The prospect of the end to the month-long U.S.-Israeli war
with Iran has lifted global stocks and knocked the dollar off
its recent highs in the past two sessions after a brutal March
where soaring oil prices sent risk assets into a tailspin.
But Trump, in his prime-time speech, said the U.S. will
strike Iran "extremely hard" over the next two to three weeks
and hit the country into the "Stone Ages."
That sent stocks retreating, with U.S. stock futures
down 0.67% while European futures were 0.1% lower.
MSCI's broadest index of Asia-Pacific shares outside Japan
slid 0.75%. Japan's Nikkei reversed
course to trade down 0.79% in volatile trading.
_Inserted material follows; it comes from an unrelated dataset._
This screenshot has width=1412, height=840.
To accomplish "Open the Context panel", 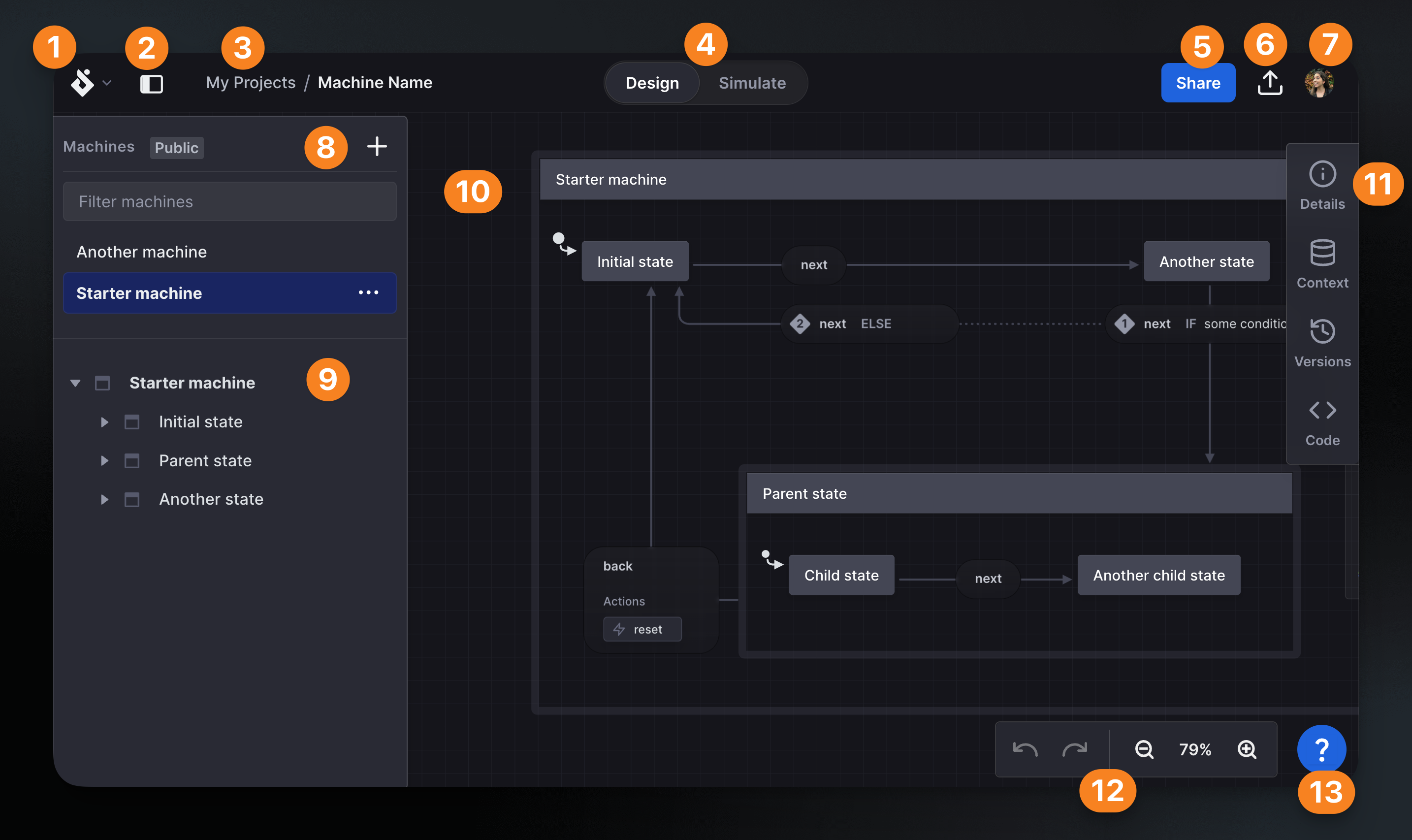I will (x=1322, y=261).
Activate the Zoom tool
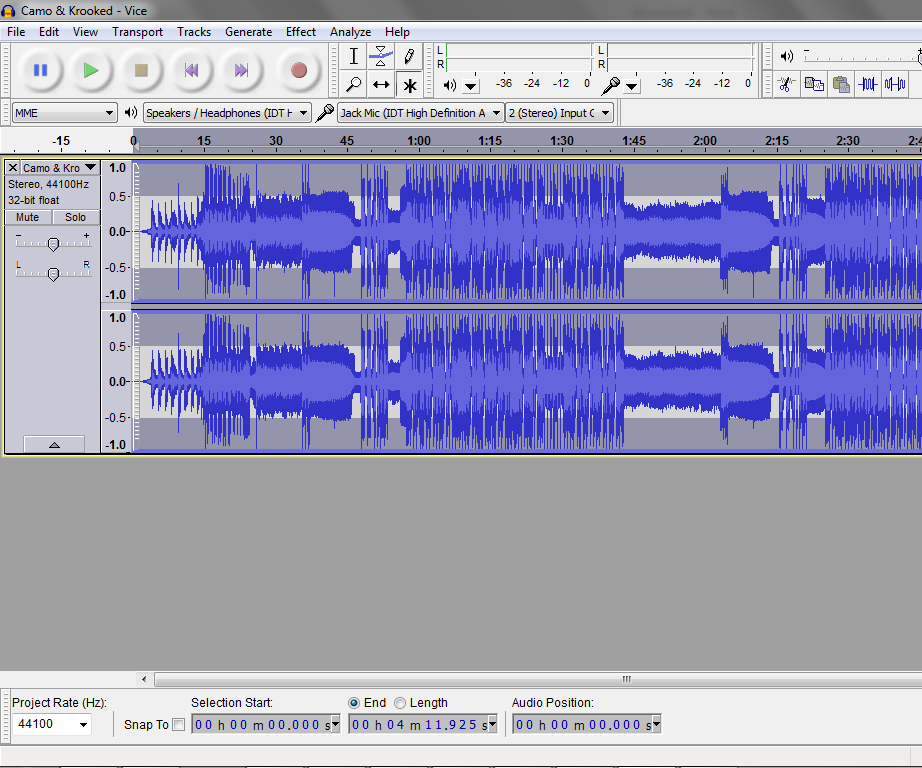 point(353,85)
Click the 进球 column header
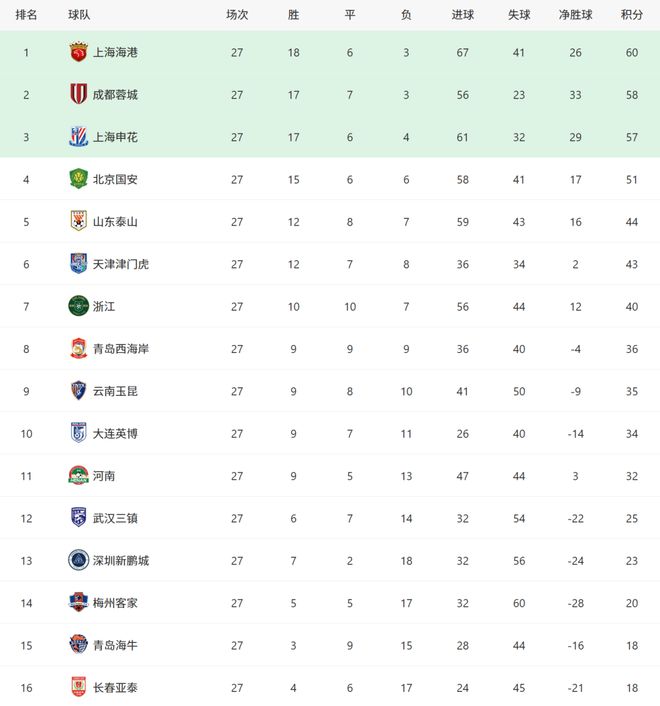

Analysts and investors were focusing on when and how the
Strait of Hormuz, a major fuel shipment route, would reopen and
ease the bottleneck in supply that has hit Asian economies
hard.
Iran has fired repeatedly on Gulf countries, some home to
U.S. bases, and is using the Strait of Hormuz, which carries a
fifth of global oil and liquefied natural gas, as leverage.
Higher energy prices in March stoked fears of global
inflation with worries about slowing growth also sapping
sentiment.
The U.S. dollar has been the haven of choice among investors
during the tumult and the greenback rose against most currencies
after the speech.
The euro weakened 0.25% to $1.156. The front-month
Brent contract for June rose over 3% to $104.75 per
barrel.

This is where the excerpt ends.